Summation can result from several action potentials in the same pre-synaptic neurone (temporal summation), or from action potentials arriving from several different pre-synaptic neurones (spatial summation).

• Several pre-synaptic neurones might converge on one post synaptic neurone, this can allow action potentials from different parts of the nervous system to contribute to generating an AP in 1 post synaptic neurone- so creating a particular response. This is spatial summation, it would be useful where several different stimuli are warning us of danger.
• The combination of several ESPSs could be prevented from producing an action potential by one ISPS.
• One pre-synaptic neurone might diverge to several post-synaptic neurones. This can allow one AP to be transmitted to several parts of the nervous system. This is useful in a reflex arc. One post-synaptic neurone elicits the response, while another informs the brain.
• Synapses ensure that APs are transmitted in the correct direction- only the pre-synaptic bulb contains vesicles of acetylcholine. Therefore, if an action potential happens to start half way along a neurone and ends at the post synaptic membrane, it will not cause a response in the next cell.
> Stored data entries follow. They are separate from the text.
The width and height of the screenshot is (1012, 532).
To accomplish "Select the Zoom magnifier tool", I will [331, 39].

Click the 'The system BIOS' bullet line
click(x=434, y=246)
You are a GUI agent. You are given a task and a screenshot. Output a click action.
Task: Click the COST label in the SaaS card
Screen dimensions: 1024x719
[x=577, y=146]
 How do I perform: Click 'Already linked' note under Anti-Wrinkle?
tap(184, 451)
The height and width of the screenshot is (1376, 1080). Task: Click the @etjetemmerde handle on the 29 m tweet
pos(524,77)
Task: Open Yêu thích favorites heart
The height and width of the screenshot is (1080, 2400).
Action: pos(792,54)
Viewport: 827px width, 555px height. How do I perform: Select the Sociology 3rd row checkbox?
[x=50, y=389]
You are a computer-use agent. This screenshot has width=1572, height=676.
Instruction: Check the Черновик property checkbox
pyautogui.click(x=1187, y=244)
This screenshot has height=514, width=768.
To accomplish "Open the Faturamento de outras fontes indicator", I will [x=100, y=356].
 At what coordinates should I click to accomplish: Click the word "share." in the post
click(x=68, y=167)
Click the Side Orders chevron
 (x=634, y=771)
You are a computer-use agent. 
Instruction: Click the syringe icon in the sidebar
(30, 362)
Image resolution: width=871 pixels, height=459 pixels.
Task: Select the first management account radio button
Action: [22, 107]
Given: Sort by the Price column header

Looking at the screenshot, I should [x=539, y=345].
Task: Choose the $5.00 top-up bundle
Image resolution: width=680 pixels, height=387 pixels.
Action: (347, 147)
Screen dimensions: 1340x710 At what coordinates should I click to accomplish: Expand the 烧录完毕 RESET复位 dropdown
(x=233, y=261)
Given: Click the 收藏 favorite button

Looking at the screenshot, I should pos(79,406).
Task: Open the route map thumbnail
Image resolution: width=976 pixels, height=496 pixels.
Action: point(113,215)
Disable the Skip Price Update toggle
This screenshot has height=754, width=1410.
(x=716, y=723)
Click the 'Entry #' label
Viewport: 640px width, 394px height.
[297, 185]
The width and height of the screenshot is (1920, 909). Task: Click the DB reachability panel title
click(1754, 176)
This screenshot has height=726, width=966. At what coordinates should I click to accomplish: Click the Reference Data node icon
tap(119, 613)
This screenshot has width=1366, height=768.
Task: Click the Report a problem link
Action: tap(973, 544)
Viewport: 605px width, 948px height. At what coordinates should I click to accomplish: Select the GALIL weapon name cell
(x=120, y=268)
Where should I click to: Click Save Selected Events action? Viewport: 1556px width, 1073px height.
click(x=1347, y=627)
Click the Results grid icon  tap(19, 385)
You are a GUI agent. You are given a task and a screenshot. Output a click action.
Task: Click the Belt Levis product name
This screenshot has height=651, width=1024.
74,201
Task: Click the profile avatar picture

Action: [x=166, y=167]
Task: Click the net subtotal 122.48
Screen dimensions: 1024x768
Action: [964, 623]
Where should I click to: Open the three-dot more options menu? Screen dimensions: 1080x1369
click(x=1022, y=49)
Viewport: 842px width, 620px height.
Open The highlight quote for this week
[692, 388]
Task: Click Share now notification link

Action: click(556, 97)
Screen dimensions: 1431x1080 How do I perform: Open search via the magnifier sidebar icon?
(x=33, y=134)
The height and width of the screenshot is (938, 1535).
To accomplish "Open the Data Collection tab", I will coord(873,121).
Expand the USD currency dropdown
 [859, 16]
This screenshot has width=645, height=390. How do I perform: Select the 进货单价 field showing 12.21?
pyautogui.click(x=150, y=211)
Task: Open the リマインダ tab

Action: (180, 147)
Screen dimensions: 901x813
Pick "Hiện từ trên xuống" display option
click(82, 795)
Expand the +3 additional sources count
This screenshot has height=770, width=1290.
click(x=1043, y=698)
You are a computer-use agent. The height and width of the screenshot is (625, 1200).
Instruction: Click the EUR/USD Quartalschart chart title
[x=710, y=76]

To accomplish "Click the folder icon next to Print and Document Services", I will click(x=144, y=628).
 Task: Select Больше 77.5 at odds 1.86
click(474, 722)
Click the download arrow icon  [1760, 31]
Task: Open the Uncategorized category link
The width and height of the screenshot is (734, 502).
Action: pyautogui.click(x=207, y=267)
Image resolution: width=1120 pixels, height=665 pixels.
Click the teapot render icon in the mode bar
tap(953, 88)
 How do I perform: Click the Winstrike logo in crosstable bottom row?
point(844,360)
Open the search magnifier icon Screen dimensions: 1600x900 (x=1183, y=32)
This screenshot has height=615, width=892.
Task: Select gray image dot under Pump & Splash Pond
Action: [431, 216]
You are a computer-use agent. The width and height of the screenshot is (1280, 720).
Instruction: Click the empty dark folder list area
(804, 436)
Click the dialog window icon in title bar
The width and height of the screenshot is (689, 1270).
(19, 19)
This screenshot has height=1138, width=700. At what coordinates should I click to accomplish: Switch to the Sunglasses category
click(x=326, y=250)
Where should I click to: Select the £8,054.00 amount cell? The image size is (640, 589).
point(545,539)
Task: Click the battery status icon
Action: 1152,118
• Synapses can filter out unwanted low-level signals. If a low level stimulus creates an AP in the pre-synaptic neurone it is unlikely to pass across a synapse to the next neurone, because several vesicles of acetylcholine must be released to create an AP in the post synaptic neurone.

• Low level action potentials can be amplified by summation. If a low level stimulus is persistent it will generate several successive action potentials in the pre-synaptic neurone. The release of many vesicles of acetylcholine over a short period of time will enable the post synaptic ESPSs to combine together to produce an action potential.
• After repeated stimulation a synapse may run out of vesicles containingthe neurotransmitter. The synapse is said to be fatigued. This means the nervous system no longer responds to the stimulus- we have become habituated to it. It explains why we soon get used to a smell or a background noise. It may also help to avoid overstimulation of an effector, which could cause damage.
• The creation and strengthening of specific pathways within the nervous system is thought to be the basis of conscious thought and memory. Synaptic membranes are adaptable. In particular, the post-synaptic membrane can be made more sensitive to acetylcholine by the addition of more receptors. This means that a particular post-synaptic neurone is more likely to fire an action potential, creating a specific pathway in response to a stimulus.